Saved entries
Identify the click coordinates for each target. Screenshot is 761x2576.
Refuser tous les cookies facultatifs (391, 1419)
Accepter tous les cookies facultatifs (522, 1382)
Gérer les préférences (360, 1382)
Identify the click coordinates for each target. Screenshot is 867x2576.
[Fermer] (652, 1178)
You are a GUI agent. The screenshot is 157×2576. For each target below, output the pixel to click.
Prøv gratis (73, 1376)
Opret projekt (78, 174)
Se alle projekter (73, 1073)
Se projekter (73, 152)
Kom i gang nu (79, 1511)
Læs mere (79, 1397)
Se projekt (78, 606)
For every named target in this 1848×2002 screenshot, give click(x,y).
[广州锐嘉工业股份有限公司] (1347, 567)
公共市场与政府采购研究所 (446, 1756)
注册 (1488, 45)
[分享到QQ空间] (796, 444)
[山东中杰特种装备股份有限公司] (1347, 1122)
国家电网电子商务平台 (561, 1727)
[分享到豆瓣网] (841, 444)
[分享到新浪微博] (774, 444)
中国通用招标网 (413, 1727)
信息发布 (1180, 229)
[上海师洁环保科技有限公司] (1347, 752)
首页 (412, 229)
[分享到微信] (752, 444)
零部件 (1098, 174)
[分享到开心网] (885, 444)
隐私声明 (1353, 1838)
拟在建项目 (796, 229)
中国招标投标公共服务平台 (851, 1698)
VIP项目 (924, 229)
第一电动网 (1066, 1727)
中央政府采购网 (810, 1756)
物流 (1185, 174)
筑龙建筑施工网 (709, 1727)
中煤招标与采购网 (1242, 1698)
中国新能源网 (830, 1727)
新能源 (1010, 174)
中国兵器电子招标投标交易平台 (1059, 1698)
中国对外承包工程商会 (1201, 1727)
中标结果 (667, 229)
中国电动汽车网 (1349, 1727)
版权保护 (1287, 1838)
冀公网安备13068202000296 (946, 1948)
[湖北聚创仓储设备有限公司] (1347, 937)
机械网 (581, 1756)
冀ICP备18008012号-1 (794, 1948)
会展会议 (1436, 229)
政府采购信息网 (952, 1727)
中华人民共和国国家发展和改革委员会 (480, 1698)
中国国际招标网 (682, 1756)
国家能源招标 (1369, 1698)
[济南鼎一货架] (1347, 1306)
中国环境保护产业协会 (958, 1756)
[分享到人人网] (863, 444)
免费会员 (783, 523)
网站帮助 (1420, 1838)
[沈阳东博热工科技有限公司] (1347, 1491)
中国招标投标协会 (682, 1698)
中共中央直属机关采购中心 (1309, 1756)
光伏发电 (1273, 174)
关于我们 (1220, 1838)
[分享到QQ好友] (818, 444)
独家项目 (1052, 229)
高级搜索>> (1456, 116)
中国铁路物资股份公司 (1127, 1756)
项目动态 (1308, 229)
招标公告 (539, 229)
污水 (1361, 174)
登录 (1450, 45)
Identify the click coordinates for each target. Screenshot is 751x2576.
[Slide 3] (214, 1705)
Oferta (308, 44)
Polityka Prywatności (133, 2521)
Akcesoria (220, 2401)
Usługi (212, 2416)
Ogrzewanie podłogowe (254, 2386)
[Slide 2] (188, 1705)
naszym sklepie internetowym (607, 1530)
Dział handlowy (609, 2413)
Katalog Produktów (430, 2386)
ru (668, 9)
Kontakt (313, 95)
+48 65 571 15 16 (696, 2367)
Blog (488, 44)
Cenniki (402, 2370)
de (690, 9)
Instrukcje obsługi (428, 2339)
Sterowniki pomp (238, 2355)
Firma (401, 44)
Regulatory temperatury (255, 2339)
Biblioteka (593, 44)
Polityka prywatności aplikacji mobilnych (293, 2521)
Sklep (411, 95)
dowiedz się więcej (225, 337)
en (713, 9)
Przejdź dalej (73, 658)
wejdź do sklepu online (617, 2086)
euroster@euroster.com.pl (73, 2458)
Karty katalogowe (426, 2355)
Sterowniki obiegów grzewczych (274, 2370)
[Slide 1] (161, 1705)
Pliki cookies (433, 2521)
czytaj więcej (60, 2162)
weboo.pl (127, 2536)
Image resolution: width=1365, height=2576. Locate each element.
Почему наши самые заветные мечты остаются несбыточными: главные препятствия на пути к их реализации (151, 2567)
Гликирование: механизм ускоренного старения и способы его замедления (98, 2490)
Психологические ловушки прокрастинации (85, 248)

### Exercise prompt
Your response should consist of the data above, duplicated exactly.

### Response
Identify the click coordinates for each target. Screenshot is 761x2576.
Refuser tous les cookies facultatifs (391, 1419)
Accepter tous les cookies facultatifs (522, 1382)
Gérer les préférences (360, 1382)
Identify the click coordinates for each target. Screenshot is 867x2576.
[Fermer] (652, 1178)
You are a GUI agent. The screenshot is 157×2576. For each target below, output the pixel to click.
Prøv gratis (73, 1376)
Opret projekt (78, 174)
Se alle projekter (73, 1073)
Se projekter (73, 152)
Kom i gang nu (79, 1511)
Læs mere (79, 1397)
Se projekt (78, 606)
For every named target in this 1848×2002 screenshot, give click(x,y).
[广州锐嘉工业股份有限公司] (1347, 567)
公共市场与政府采购研究所 (446, 1756)
注册 (1488, 45)
[分享到QQ空间] (796, 444)
[山东中杰特种装备股份有限公司] (1347, 1122)
国家电网电子商务平台 (561, 1727)
[分享到豆瓣网] (841, 444)
[分享到新浪微博] (774, 444)
中国通用招标网 (413, 1727)
信息发布 (1180, 229)
[上海师洁环保科技有限公司] (1347, 752)
首页 (412, 229)
[分享到微信] (752, 444)
零部件 (1098, 174)
[分享到开心网] (885, 444)
隐私声明 (1353, 1838)
拟在建项目 (796, 229)
中国招标投标公共服务平台 (851, 1698)
VIP项目 (924, 229)
第一电动网 (1066, 1727)
中央政府采购网 (810, 1756)
物流 (1185, 174)
筑龙建筑施工网 (709, 1727)
中煤招标与采购网 (1242, 1698)
中国新能源网 (830, 1727)
新能源 (1010, 174)
中国兵器电子招标投标交易平台 (1059, 1698)
中国对外承包工程商会 (1201, 1727)
中标结果 (667, 229)
中国电动汽车网 (1349, 1727)
版权保护 (1287, 1838)
冀公网安备13068202000296 (946, 1948)
[湖北聚创仓储设备有限公司] (1347, 937)
机械网 (581, 1756)
冀ICP备18008012号-1 (794, 1948)
会展会议 (1436, 229)
政府采购信息网 (952, 1727)
中华人民共和国国家发展和改革委员会 (480, 1698)
中国国际招标网 (682, 1756)
国家能源招标 (1369, 1698)
[济南鼎一货架] (1347, 1306)
中国环境保护产业协会 (958, 1756)
[分享到人人网] (863, 444)
免费会员 (783, 523)
网站帮助 (1420, 1838)
[沈阳东博热工科技有限公司] (1347, 1491)
中国招标投标协会 (682, 1698)
中共中央直属机关采购中心 (1309, 1756)
光伏发电 (1273, 174)
关于我们 (1220, 1838)
[分享到QQ好友] (818, 444)
独家项目 (1052, 229)
高级搜索>> (1456, 116)
中国铁路物资股份公司 (1127, 1756)
项目动态 (1308, 229)
招标公告 (539, 229)
污水 (1361, 174)
登录 (1450, 45)
Identify the click coordinates for each target. Screenshot is 751x2576.
[Slide 3] (214, 1705)
Oferta (308, 44)
Polityka Prywatności (133, 2521)
Akcesoria (220, 2401)
Usługi (212, 2416)
Ogrzewanie podłogowe (254, 2386)
[Slide 2] (188, 1705)
naszym sklepie internetowym (607, 1530)
Dział handlowy (609, 2413)
Katalog Produktów (430, 2386)
ru (668, 9)
Kontakt (313, 95)
+48 65 571 15 16 (696, 2367)
Blog (488, 44)
Cenniki (402, 2370)
de (690, 9)
Instrukcje obsługi (428, 2339)
Sterowniki pomp (238, 2355)
Firma (401, 44)
Regulatory temperatury (255, 2339)
Biblioteka (593, 44)
Polityka prywatności aplikacji mobilnych (293, 2521)
Sklep (411, 95)
dowiedz się więcej (225, 337)
en (713, 9)
Przejdź dalej (73, 658)
wejdź do sklepu online (617, 2086)
euroster@euroster.com.pl (73, 2458)
Karty katalogowe (426, 2355)
Sterowniki obiegów grzewczych (274, 2370)
[Slide 1] (161, 1705)
Pliki cookies (433, 2521)
czytaj więcej (60, 2162)
weboo.pl (127, 2536)
Image resolution: width=1365, height=2576. Locate each element.
Почему наши самые заветные мечты остаются несбыточными: главные препятствия на пути к их реализации (151, 2567)
Гликирование: механизм ускоренного старения и способы его замедления (98, 2490)
Психологические ловушки прокрастинации (85, 248)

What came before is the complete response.